There is a clear trend to go towards natural and in some cases organic products as more and more processed products, especially those containing additives are proven to be bad for us. From genetically modified maize to corn syrup and colourants people are starting to become weary. It makes sense as well – if you eat what the earth provides you with you will feel better than if you eat weird man made products. This together with the fact that many people suffer from being overweight, or developing diabetes, people have started turning towards healthier options when it comes to putting sweeteners in their tea, or coffee. Even hot chocolate can be made with sweeteners other than refined white sugar. Below you will find a breakdown of what is believed to be healthier options.

Raw Cane Sugar

Maybe the most usual sweetener today in coffee shops raw cane sugar is simply evaporated cane juice, so it’s somewhat refined. Unlike white sugar it has not been bleached though.


Stevia is a herb, but what you find in the shops is either a liquid, or a refined white powder.
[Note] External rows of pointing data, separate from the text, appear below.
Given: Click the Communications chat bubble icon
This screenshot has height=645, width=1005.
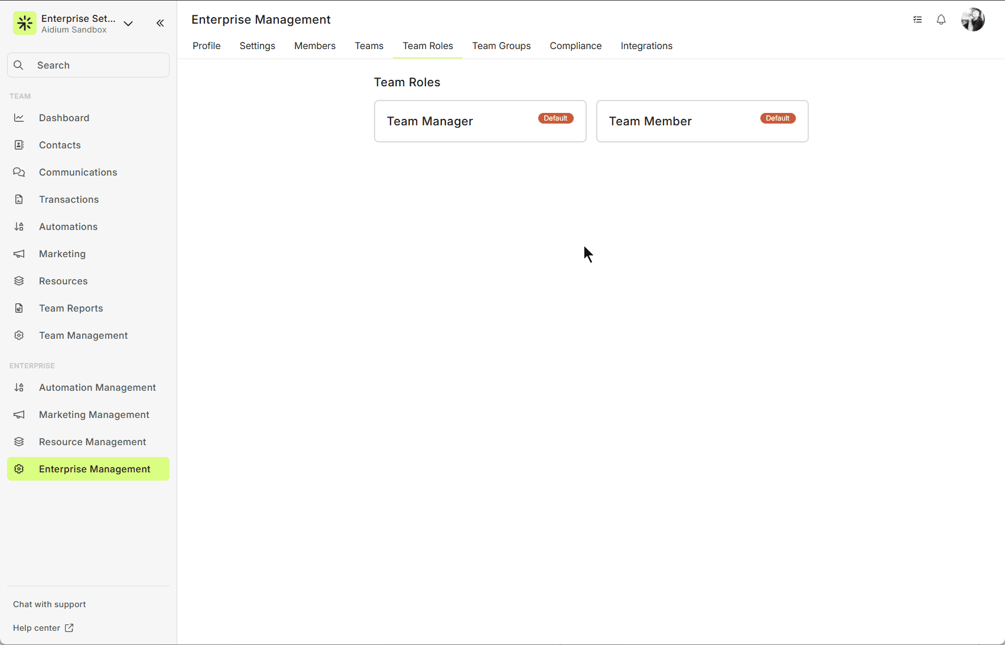Looking at the screenshot, I should (19, 172).
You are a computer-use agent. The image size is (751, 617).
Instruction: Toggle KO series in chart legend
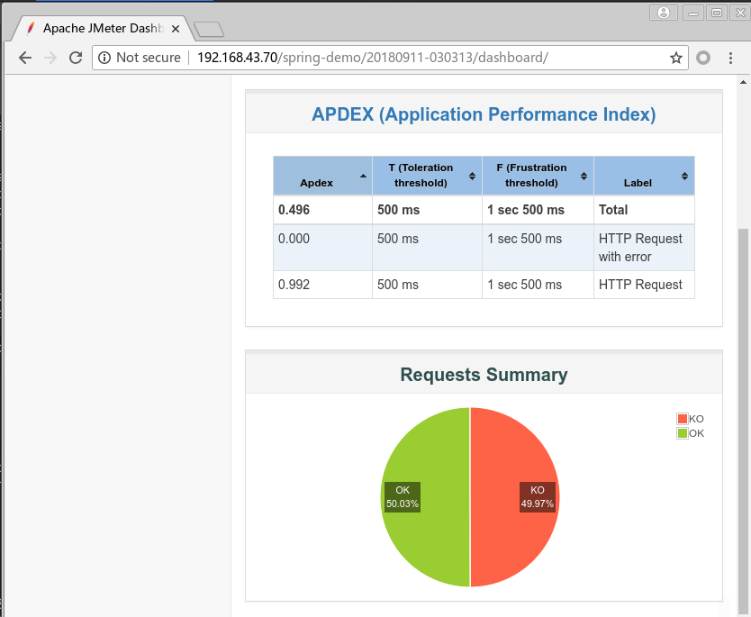click(690, 419)
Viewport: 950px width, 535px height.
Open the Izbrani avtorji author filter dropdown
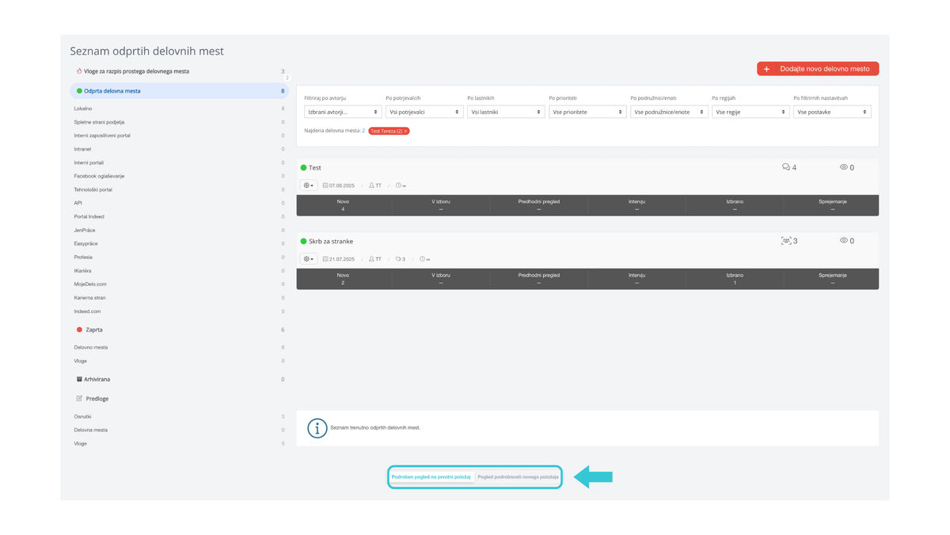pyautogui.click(x=343, y=113)
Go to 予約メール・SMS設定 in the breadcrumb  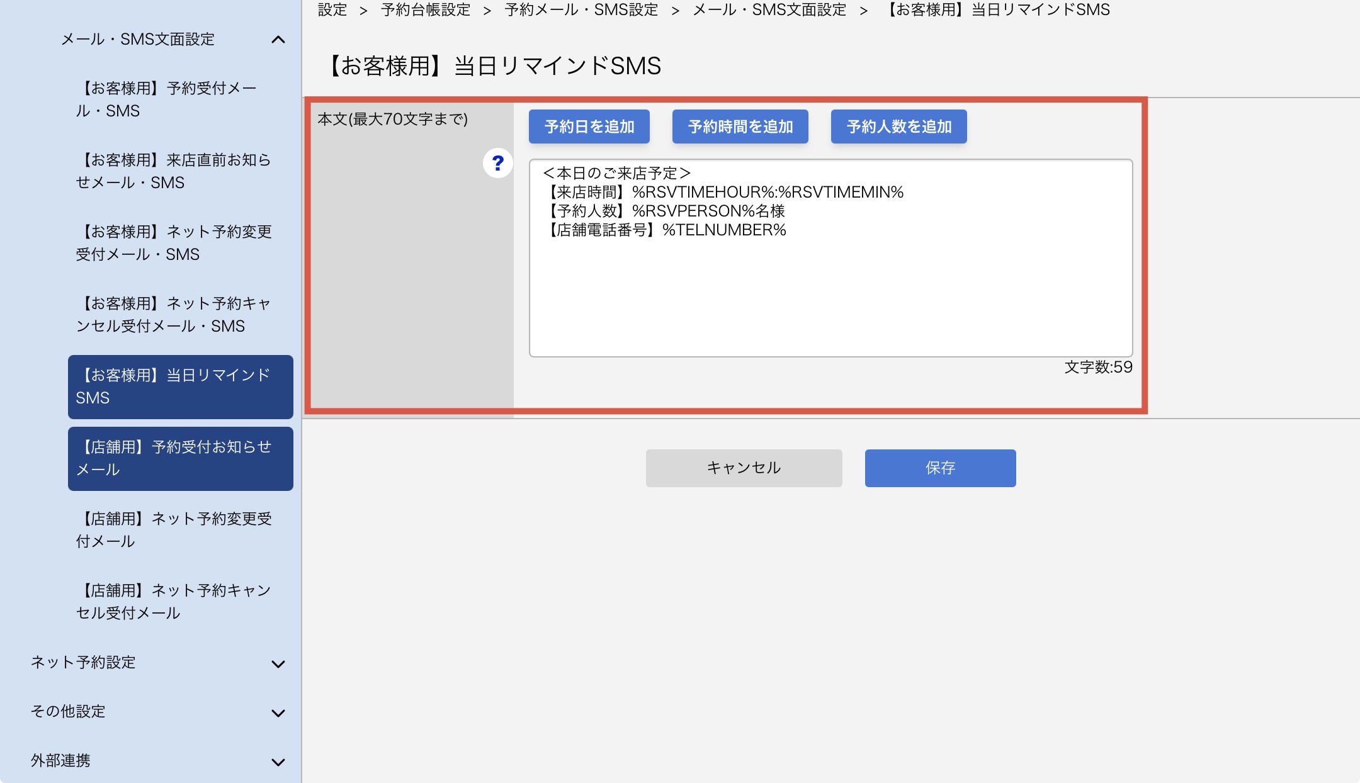tap(581, 9)
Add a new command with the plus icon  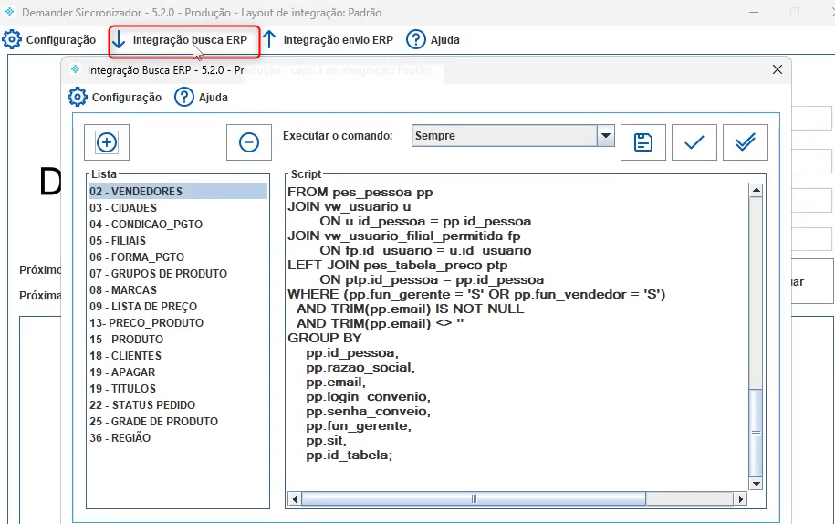coord(107,142)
So yes, it’s refined, but a few drops can sweeten your entire cup of coffee and provide you with zero calories and zero insulin fluctuations. It’s actually been proven to potentially combat some forms of diabetes. The problem with stevia is that it doesn’t taste that great – yes it sweetens things but it comes with a chemical undertone, even though there are no chemicals in it.
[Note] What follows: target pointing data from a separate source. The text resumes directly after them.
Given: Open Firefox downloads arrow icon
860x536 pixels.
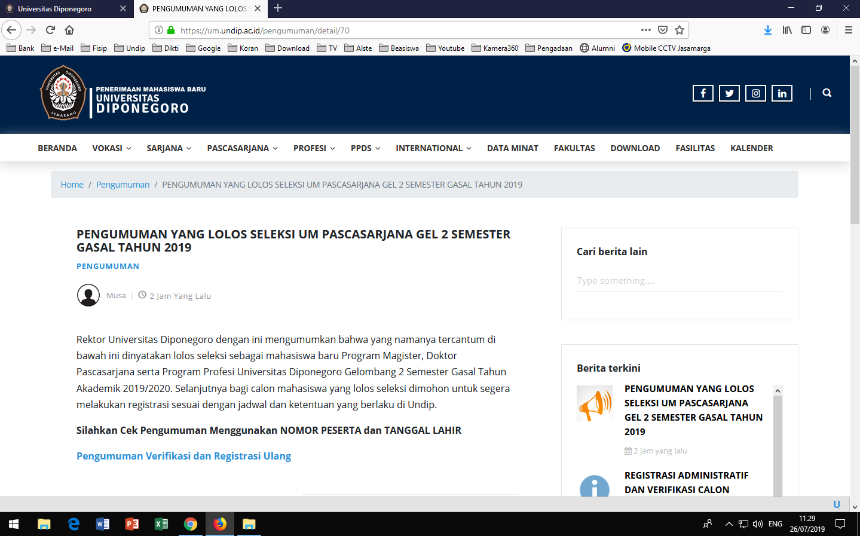Looking at the screenshot, I should (768, 30).
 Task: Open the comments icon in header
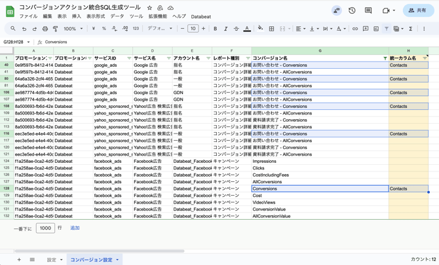368,10
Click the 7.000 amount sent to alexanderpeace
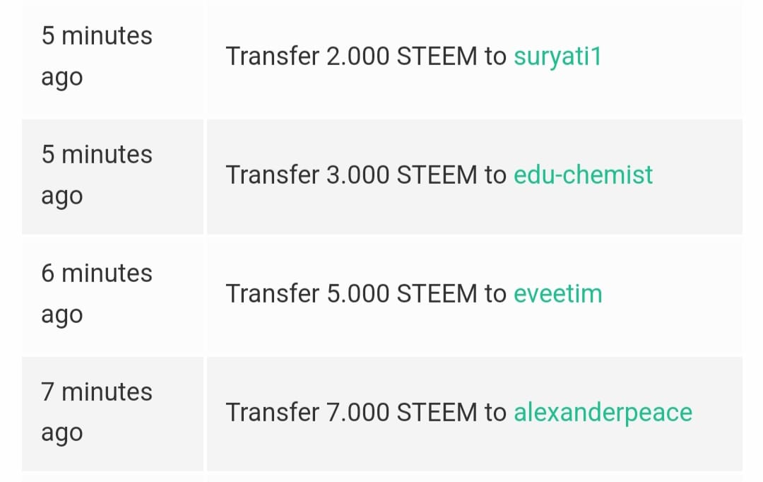This screenshot has width=763, height=482. click(x=357, y=413)
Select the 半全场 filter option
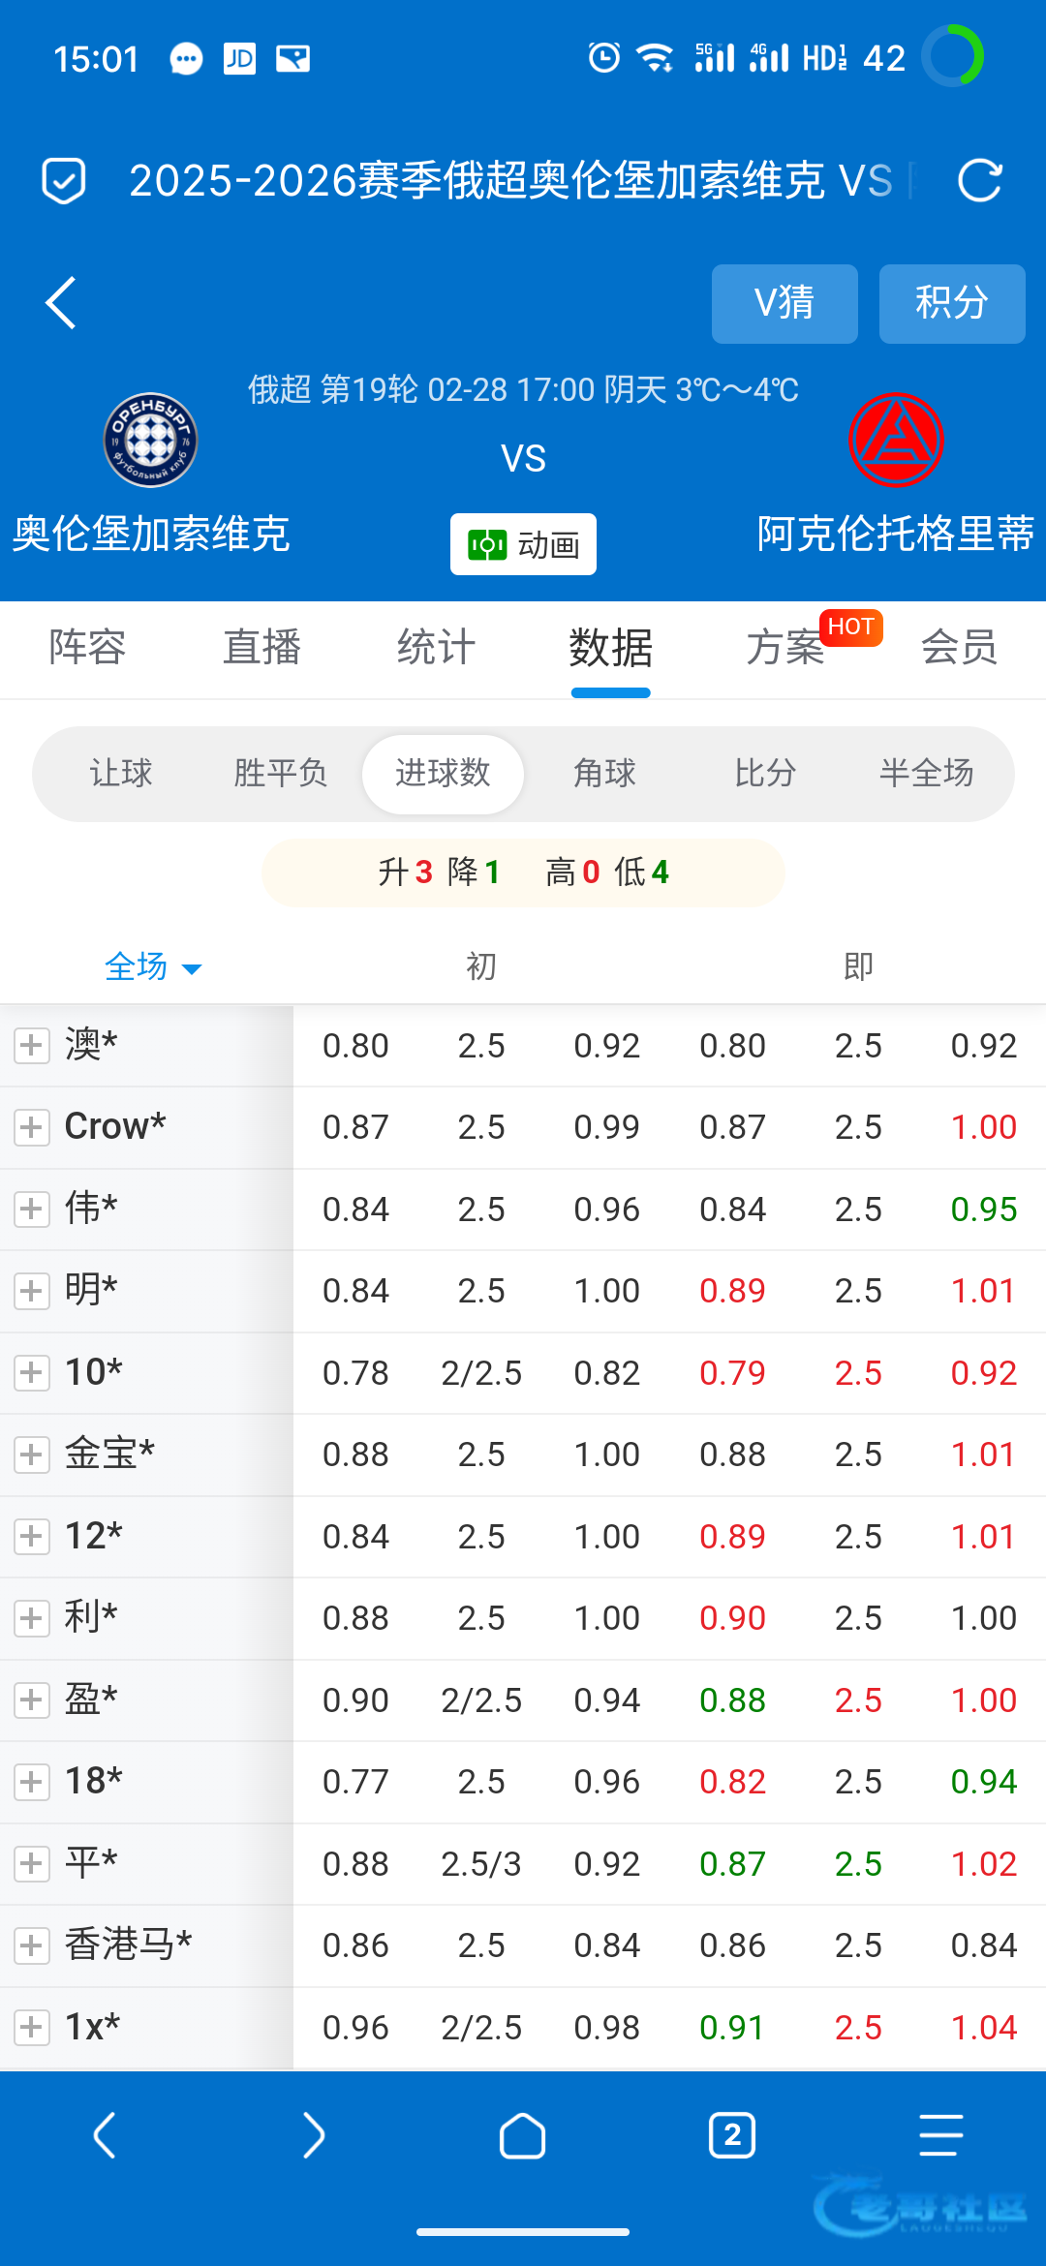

Honey is as natural as natural can be. Especially if you buy non-radiated, unpasteurized honey. The problem with honey is that unless it states the farmer does not feed his, or her bees with antibiotics, it might be pumped full of those. Another problem is that honey can be dangerous if raw, due to bacteria, but this is really rare. Vegans don’t always eat honey either, as it comes from bees. An upside of honey is that it’s a natural antiseptic and antibiotic and is said to boost the immune system as well. It’s great for your skin too if you apply it and leave it on for a while as a treatment, but this is unlikely to have anything to do with your cup of Joe unless you are multi-tasking that is…

Maple Syrup

Maple syrup comes from the maple tree sap and although not unprocessed as it is boiled until it forms a creamier version than the actual sap, but no other ingredients are added. It also happens to taste divine, which may explain the hefty price tag.  Sugar and maple syrup doesn’t vary much when it comes to calorie content, but according to Wikipedia: “Scientists have found that maple syrup’s natural phenols – potentially beneficial antioxidant compounds – inhibit two carbohydrate-hydrolyzing enzymes that are relevant to type 2 diabetes.” It also has a few mineral and other potentially beneficial aspects to it.
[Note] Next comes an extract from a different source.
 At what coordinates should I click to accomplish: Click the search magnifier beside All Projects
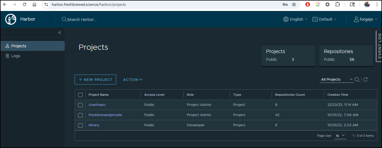(357, 80)

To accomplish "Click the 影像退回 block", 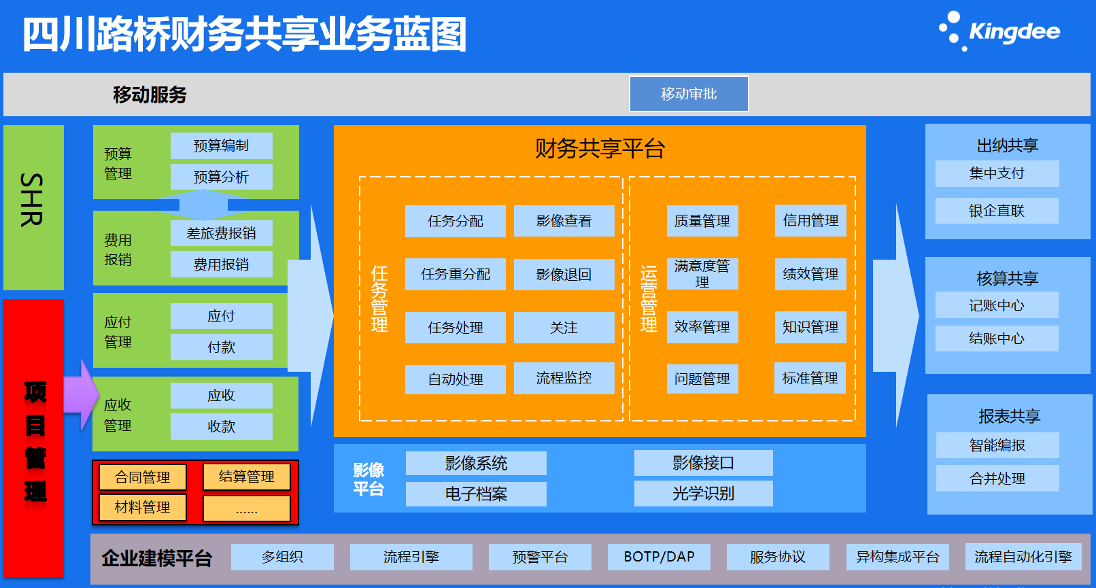I will 564,275.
Xylitol is great for diabetics and is a natural substance found in various fruits and other plants, it’s therefore processed, but a naturally occurring substance. It has 33% less calories than sugar, helps with dental care and ear infections. However, too large an intake can lead to laxative effects as well as in dogs consuming more than 100 milligrams of xylitol per kilogram of bodyweight led to low blood sugar levels, which can be fatal. Humans consuming up to 430 grams per day appear to have no problems though.

Agave Nectar

Agave nectar is derived from the agave plant and can be bought raw where it is processed by the use of enzymes, or in a non-raw form whereby it has been boiled to achieve the desired syrup form. It has a lower GI value than sugar and many raw foodist use it in their diet.

Depending on your taste buds you may prefer one kind of sugar to another. If you want to use the healthier options for diabetes prevention, or other health benefits but aren’t too keen on one particular sweetener, or simply want the health benefits of the different ones the taste you can always mix a few of them together.